RE: [MarkLogic Dev General] xdmp:estimate..

Geert Josten Tue, 14 Jul 2009 22:57:30 -0700

Thanks, that does the trick!


> -----Original Message-----
> From: [email protected] 
> [mailto:[email protected]] On Behalf Of 
> Michael Blakeley
> Sent: dinsdag 14 juli 2009 22:44
> To: General Mark Logic Developer Discussion
> Subject: Re: [MarkLogic Dev General] xdmp:estimate..
> 
> Geert,
> 
> Try removing the '/text()' step. It isn't necessary, and 
> seems to confuse the evaluator in this case.
> 
> import module namespace cpf = "http://marklogic.com/cpf"; at 
> "/MarkLogic/cpf/cpf.xqy";
> 
> xdmp:estimate(
>    xdmp:document-properties()/prop:properties[
>      cpf:state/text() = 'http://marklogic.com/states/error'] 
> ) , xdmp:estimate(
>    xdmp:document-properties()/prop:properties[
>      cpf:state = 'http://marklogic.com/states/error'] ) , count(
>    xdmp:document-properties()/prop:properties[
>      cpf:state = 'http://marklogic.com/states/error'] )
> 
> => 2 0 0
> 
> I believe that '2' is the count of property fragments that 
> have prop:properties and cpf:state elements, ignoring the 
> value of cpf:state.
> 
> -- Mike
> 
> On 2009-07-14 13:38, Geert Josten wrote:
> > Mike,
> >
> > No I hadn't, actually. But now I have. :-)
> >
> > I have only little documents in the database, but even for 
> this little profile timing drops from 0.2 sec to 0.02 sec. 
> Unfortunately, I was expecting the following numbers:
> >
> > Total: 1802
> > Done: 1802 (100%)
> > Active: 0 (0%)
> > Error: 0 (0%)
> >
> > But am now getting:
> >
> > Total: 1802
> > Done: 1802 (100%)
> > Active: -1775 (-99%)
> > Error: 1775 (99%)
> >
> > Apparently, the estimate for error docs differs from the real count:
> >
> > let $error-count := xdmp:estimate( 
> > xdmp:document-properties()/prop:properties[cpf:state/text() = 
> > 'http://marklogic.com/states/error'] )
> >
> > I am guessing it is some sophisticated 'feature' of 
> xdmp:estimate being fragment based, but have trouble figuring 
> things out.
> >
> > Some database statistics:
> > Docs: 1,802
> > Fragments: 3,619
> > Deleted: 370
> > Stands: 2
> >
> > A merge didn't make any different, other than clearing 
> deleted fragments..
> >
> > Any ideas?

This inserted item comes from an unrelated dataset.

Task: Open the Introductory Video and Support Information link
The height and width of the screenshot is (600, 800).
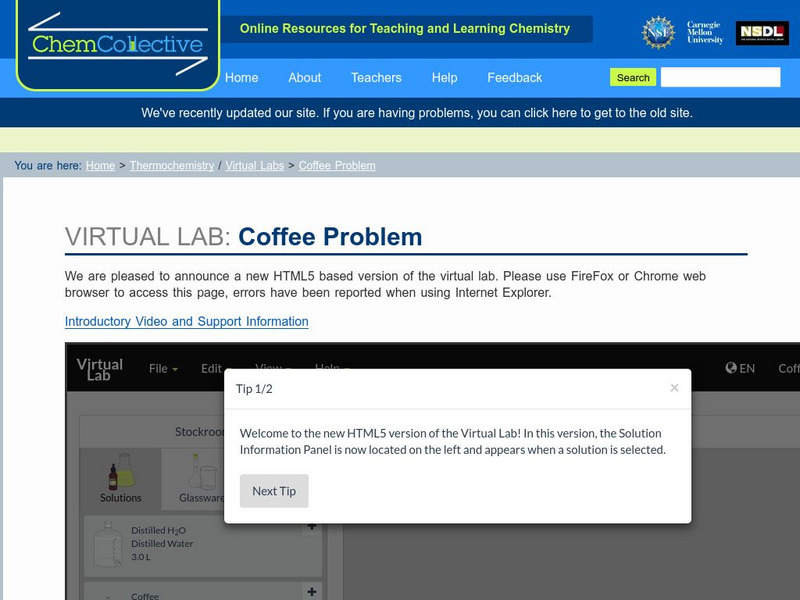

Anyone?
> >
> > Kind regards,
> > Geert
> >
> >> -----Original Message-----
> >> From: [email protected]
> >> [mailto:[email protected]] On Behalf 
> Of Michael 
> >> Blakeley
> >> Sent: dinsdag 14 juli 2009 17:39
> >> To: General Mark Logic Developer Discussion
> >> Subject: Re: [MarkLogic Dev General] triggering after spawning
> >>
> >> Geert,
> >>
> >> Have you tried xdmp:estimate() instead of count()? The 
> difference is 
> >> that count() generally drives I/O, while
> >> xdmp:estimate() does not. For this purpose, I believe that 
> both will 
> >> return the same results using the default indexes.

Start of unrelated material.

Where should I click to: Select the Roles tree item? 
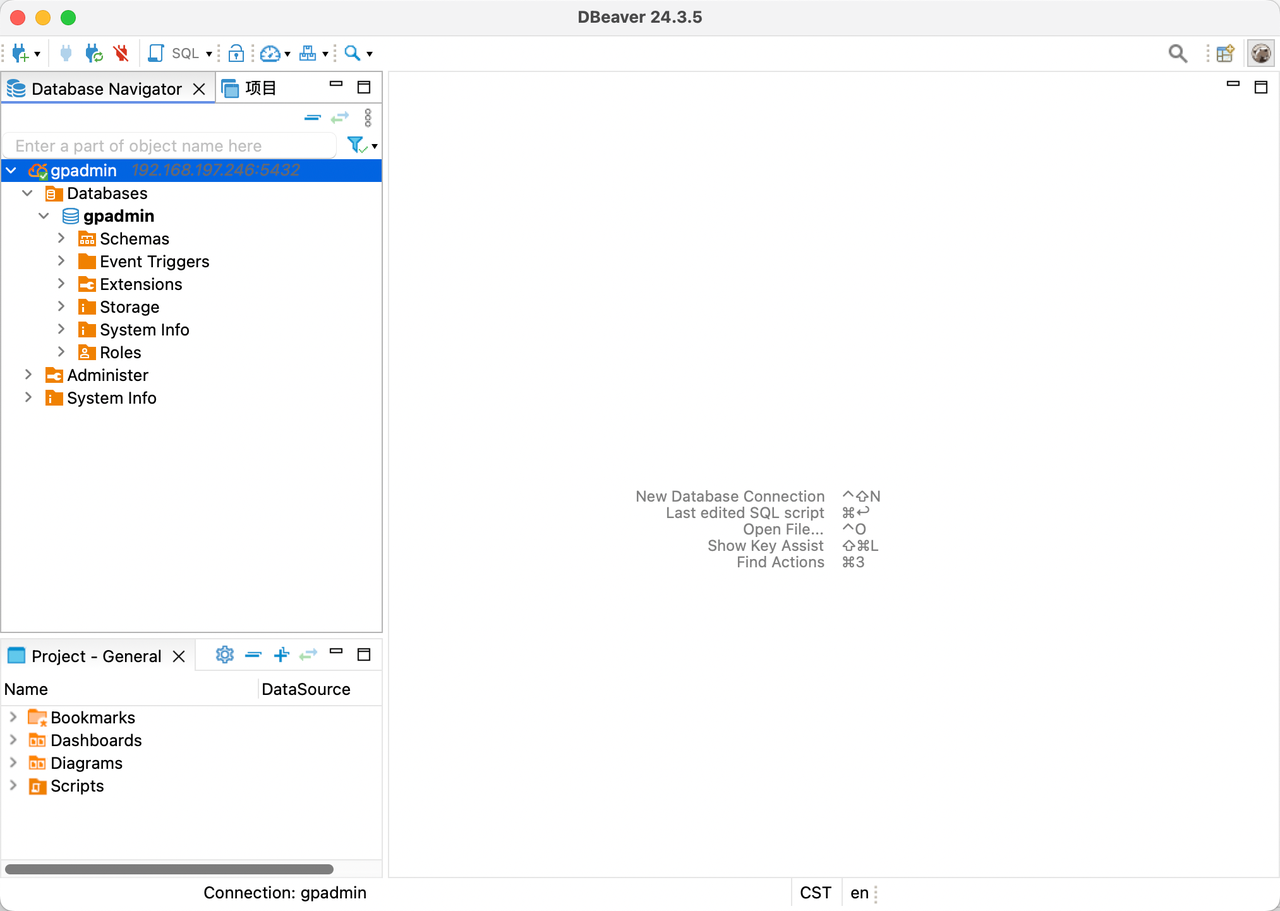coord(120,353)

> >> I don't think any special indexes are needed.
> >>
> >> thanks,
> >> -- Mike
> >>
> >> On 2009-07-14 07:55, Geert Josten wrote:
> >>> Hi Jakob,
> >>>
> >>> I am, quite brutely, doing things like this:
> >>>
> >>> let $total-count := count(
> >>> xdmp:document-properties()/prop:properties/cpf:processing-status )
> >>>
> >>> let $done-count := count(
> >>>
> >> 
> xdmp:document-properties()/prop:properties[cpf:processing-status/text
> >> (
> >>> ) = 'done' and not(cpf:state/text() = 
> >>> 'http://marklogic.com/states/error')] ) let $error-count := count(
> >>> xdmp:document-properties()/prop:properties[cpf:state/text() = 
> >>> 'http://marklogic.com/states/error'] ) let $active-count := 
> >>> $total-count - $error-count - $done-count
> >>>
> >>> No looping, just xpath with predicates wrapped in a count.
> >> No special indexes (yet)..
> >>> Kind regards,
> >>> Geert
> >>>
> >>>> -----Original Message-----
> >>>> From: [email protected]
> >>>> [mailto:[email protected]] On Behalf
> >> Of Jakob
> >>>> Fix
> >>>> Sent: dinsdag 14 juli 2009 16:44
> >>>> To: General Mark Logic Developer Discussion
> >>>> Subject: Re: [MarkLogic Dev General] triggering after spawning
> >>>>
> >>>> Geert,
> >>>>
> >>>> Good question about storing this info at all.  Doing a
> >> normal xpath
> >>>> takes clearly too long (five seconds or so), so yes,
> >> you're right, I
> >>>> will test the index on the attribute value.
> >>>>
> >>>> cheers,
> >>>> Jakob.
> >>>>
> >>>>
> >>>>
> >>>> On Tue, Jul 14, 2009 at 16:36, Geert
> >>>> Josten<[email protected]>   wrote:
> >>>>> I am wondering why storing it in the database at all. Why
> >>>> not calculate it on demand? Putting an index on the
> >> boolean element
> >>>> should allow it to perform even when you have processed 
> many many 
> >>>> many documents..
> >>>>> You might even try doing it without adding a particular
> >>>> index. It might be covered by the word index already..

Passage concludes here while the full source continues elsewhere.